Task description >> The data below holds a line containing "Where should I" and a line containing "Select the tDBCommit_1"; please quote exactly those two lines and every line between them, and nothing else.

Source information >>
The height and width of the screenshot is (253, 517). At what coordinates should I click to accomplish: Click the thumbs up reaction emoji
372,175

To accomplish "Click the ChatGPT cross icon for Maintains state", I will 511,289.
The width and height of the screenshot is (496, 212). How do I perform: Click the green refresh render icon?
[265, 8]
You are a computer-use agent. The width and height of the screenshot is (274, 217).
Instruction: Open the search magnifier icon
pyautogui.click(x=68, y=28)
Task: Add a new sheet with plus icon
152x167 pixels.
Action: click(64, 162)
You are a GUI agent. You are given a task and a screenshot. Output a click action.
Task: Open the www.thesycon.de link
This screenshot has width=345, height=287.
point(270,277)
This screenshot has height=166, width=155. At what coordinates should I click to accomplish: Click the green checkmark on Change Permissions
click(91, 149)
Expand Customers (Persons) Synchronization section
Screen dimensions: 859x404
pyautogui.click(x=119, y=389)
--
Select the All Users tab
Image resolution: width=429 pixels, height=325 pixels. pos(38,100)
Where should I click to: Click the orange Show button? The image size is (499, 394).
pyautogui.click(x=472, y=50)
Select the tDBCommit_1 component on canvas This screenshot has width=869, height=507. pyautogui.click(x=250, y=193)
* * *
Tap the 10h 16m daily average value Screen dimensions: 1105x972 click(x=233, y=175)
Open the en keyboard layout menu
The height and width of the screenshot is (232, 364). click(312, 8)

Answer for this exercise >>
Where should I click to: Click the orange Show button? The image size is (499, 394).
pyautogui.click(x=472, y=50)
Select the tDBCommit_1 component on canvas This screenshot has width=869, height=507. pyautogui.click(x=250, y=193)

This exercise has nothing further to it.